わが家の川流れ菜づくり

川流れ菜

苗床で育苗し、露地の畝に定植後は越冬させて春のトウを収穫します 

家庭菜園向きの川流れ菜の育て方をわが家の菜園を例に紹介しています。
川流れ菜の種を苗床に蒔いて育苗してから、栽培畝に定植します。川流れ菜は春になってトウを折採って食べる野菜ですが、萌芽力はとても強く多収が期待できます。
育苗時にアオムシに気を付ける程度で、雪に押しつぶされても春になれば元気いっぱいの強健さです。萌芽力が旺盛でトウも次々と出てくるので結構長く楽しめます。

/AomusiGarden

川流れ菜の基本情報

アブラナ科、適応土壌酸度PH5.5-6.5、連作(1年程度空ける)、発芽適温15-25℃、生育適温15-25℃
日照-日向
強健で栽培に特に難しさはありません。トウ菜(女池菜)よりたくさん萌芽するので、トウが長く摘み採れて苦味もトウ菜よりありません。

川流れ菜の栽培時期 (わが家での作型)

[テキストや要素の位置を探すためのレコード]
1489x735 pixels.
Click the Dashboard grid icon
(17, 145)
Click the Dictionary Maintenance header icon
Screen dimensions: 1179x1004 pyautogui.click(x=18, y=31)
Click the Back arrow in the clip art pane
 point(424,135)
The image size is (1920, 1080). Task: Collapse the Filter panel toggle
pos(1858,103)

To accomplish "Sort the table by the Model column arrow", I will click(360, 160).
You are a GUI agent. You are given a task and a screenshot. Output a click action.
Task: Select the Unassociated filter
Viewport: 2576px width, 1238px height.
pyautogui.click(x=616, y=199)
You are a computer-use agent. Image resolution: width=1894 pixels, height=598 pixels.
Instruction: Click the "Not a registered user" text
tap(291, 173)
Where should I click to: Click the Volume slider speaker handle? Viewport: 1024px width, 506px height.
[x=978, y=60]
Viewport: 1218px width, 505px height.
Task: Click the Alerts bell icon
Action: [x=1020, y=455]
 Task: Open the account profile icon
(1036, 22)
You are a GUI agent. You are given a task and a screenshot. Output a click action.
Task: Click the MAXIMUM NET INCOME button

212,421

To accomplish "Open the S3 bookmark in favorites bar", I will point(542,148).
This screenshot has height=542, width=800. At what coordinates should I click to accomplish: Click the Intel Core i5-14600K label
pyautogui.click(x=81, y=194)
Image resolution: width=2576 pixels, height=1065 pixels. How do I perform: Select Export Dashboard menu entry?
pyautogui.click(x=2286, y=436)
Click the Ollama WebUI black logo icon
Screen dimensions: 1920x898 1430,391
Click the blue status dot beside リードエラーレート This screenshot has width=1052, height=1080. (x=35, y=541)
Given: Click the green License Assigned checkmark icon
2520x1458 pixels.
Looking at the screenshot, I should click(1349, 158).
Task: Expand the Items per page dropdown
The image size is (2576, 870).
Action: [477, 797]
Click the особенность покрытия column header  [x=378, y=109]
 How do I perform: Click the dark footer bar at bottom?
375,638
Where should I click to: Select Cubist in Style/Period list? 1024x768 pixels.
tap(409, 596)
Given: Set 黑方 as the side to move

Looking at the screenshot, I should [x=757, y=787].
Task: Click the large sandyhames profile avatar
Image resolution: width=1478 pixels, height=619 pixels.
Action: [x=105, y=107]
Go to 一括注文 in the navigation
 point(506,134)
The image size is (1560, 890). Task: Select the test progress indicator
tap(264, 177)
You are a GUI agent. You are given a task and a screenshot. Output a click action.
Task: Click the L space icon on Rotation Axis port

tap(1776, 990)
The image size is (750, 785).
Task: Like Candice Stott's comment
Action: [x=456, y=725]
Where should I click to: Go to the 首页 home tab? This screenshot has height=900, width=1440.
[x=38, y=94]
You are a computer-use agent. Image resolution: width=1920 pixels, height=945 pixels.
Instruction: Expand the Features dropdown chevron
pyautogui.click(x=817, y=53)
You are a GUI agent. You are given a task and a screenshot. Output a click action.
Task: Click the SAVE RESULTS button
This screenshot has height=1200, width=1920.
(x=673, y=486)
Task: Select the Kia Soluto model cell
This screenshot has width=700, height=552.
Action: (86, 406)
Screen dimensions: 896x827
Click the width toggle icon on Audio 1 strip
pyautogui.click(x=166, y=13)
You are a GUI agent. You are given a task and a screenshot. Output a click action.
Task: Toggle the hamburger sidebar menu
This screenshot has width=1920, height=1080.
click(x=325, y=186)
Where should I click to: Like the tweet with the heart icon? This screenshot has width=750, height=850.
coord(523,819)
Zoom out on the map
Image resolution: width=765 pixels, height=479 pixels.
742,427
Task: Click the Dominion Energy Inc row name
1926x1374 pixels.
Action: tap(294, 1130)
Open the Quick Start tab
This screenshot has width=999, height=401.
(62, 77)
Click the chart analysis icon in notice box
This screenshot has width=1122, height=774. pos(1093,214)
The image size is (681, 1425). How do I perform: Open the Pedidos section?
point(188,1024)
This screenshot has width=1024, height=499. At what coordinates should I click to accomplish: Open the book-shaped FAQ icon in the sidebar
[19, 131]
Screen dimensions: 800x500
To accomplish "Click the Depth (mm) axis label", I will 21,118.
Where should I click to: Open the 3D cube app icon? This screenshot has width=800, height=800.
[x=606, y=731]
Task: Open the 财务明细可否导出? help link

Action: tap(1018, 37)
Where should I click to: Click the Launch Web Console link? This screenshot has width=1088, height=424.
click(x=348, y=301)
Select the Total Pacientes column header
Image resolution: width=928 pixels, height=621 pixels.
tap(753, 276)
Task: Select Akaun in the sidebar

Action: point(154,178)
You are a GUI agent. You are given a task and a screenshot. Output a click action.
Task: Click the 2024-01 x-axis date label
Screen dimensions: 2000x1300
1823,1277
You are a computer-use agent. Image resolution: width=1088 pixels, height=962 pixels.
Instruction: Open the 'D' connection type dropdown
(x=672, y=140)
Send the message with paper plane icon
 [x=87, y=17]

• **実施する作業**
- A) 本文を最初から最後まで、一字も変えずに引用すること。
- B) レコードのうち「Task: Click the large」を含む行から「tap(264, 177)」を含む行までを、「navigation」を「sidebar」に切り替えて示すこと。それ以外は変えず、この範囲だけを出すこと。

• **作業ごとの解答**
- A)
わが家の川流れ菜づくり

川流れ菜

苗床で育苗し、露地の畝に定植後は越冬させて春のトウを収穫します 

家庭菜園向きの川流れ菜の育て方をわが家の菜園を例に紹介しています。
川流れ菜の種を苗床に蒔いて育苗してから、栽培畝に定植します。川流れ菜は春になってトウを折採って食べる野菜ですが、萌芽力はとても強く多収が期待できます。
育苗時にアオムシに気を付ける程度で、雪に押しつぶされても春になれば元気いっぱいの強健さです。萌芽力が旺盛でトウも次々と出てくるので結構長く楽しめます。

/AomusiGarden

川流れ菜の基本情報

アブラナ科、適応土壌酸度PH5.5-6.5、連作(1年程度空ける)、発芽適温15-25℃、生育適温15-25℃
日照-日向
強健で栽培に特に難しさはありません。トウ菜(女池菜)よりたくさん萌芽するので、トウが長く摘み採れて苦味もトウ菜よりありません。

川流れ菜の栽培時期 (わが家での作型)

- B)
Task: Click the large sandyhames profile avatar
Image resolution: width=1478 pixels, height=619 pixels.
Action: [x=105, y=107]
Go to 一括注文 in the sidebar
 point(506,134)
The image size is (1560, 890). Task: Select the test progress indicator
tap(264, 177)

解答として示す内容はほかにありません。